Balli di popolo nelle notti di mezza estate: gesti sacri e rituali di un’appartenenza tutta italica
C’è un Italia dove il tempo si ferma, qualche giorno ad agosto. È un’Italia distante anni luce dalle polemiche olimpiche parigine; e non si danna per capire se i successi sportivi siano ascrivibili a fenomeni migratori. Non si rovina i pranzi perché il clima è meno prevedibile del passato e non scruta in malo modo chi non vota come vorrebbe il mainstream.
Quest’Italia lavora undici mesi l’anno e il dodicesimo torna ai paesi che furono dei propri avi come per un richiamo ancestrale. Dalle grandi città come da regioni lontane ci si ritrova per la festa del Santo patrono, devoti e non, a riallacciare quel filo che la modernità vorrebbe tranciare di netto. Parenti lontani che di fronte ad una promessa di sangue e di suolo, si riuniscono per il pranzo di ferragosto come fosse un rito liturgico. E di riti e di miti queste feste sono impregnate fino al midollo.

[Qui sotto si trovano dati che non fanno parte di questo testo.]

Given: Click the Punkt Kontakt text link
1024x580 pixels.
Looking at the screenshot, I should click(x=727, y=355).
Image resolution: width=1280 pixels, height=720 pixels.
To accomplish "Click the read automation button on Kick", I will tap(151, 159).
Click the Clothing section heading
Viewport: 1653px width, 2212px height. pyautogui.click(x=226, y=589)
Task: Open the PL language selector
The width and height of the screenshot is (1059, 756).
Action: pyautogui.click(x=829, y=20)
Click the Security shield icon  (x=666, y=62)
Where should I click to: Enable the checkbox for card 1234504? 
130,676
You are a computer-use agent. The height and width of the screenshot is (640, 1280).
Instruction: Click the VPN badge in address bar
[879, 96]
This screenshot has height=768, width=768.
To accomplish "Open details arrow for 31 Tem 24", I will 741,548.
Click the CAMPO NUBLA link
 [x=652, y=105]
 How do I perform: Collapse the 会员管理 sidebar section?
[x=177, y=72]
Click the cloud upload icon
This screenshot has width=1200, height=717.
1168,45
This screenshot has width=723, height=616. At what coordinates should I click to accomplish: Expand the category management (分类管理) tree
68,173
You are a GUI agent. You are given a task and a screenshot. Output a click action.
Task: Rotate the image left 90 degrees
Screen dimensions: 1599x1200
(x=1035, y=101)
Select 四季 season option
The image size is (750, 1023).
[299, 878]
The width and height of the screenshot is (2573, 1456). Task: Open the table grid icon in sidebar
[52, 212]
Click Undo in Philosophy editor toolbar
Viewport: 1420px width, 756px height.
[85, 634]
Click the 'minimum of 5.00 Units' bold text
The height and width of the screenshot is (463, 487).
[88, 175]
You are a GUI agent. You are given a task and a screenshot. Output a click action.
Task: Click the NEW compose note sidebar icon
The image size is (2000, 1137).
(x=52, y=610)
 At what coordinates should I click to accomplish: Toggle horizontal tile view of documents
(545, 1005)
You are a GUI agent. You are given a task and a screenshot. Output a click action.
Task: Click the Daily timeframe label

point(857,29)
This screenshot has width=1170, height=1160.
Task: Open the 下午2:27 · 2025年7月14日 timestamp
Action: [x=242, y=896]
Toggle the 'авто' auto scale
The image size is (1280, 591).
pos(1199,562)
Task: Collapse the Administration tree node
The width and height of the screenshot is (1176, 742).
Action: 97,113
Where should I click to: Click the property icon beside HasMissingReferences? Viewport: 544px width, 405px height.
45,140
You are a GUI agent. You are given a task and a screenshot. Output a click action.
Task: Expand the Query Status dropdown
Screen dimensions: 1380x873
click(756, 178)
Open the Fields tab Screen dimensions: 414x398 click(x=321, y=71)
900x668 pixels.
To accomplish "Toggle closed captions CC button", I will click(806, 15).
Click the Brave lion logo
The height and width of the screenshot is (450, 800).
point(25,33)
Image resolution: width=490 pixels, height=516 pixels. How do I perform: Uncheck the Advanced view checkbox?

Atavici e pagani a modo loro, questi gesti sacri e rituali rinnovano ogni anno un’appartenenza tutta italica dove si fondono danze e preghiere, santi e diavoli, uomini ed eroi. Le processioni, dalle più piccole e raccolte fino alle poderose opere ingegneristiche che aprono i cortei dei santi, rappresentano un momento alto di spiritualità. Ma la sera, complici le libagioni protratte come da tradizione, i balli popolari attorno alle varie “Pantasime”, portano ad una dimensione estatica che raramente si ritrova nella quotidianità cittadina.
E lì che cristiano e pagano si ritrovano per suggellare il rapporto col sacro e col sacrificio. Balli interminabili di adulti e bambini attorno ai fuochi che ardono rendono magiche queste notti di mezza estate di quell’Italia che nonostante tutto non si arrende all’internet e ai suoi dettami. Nulla ha senso visto con le lenti del progresso in tutto ciò, ed è proprio per questo che lo celebriamo. Perché quell’Italia che ancora crede non cede alle lusinghe del demonio, e ballando e bevendo, lo scaccia fino al prossimo ferragosto.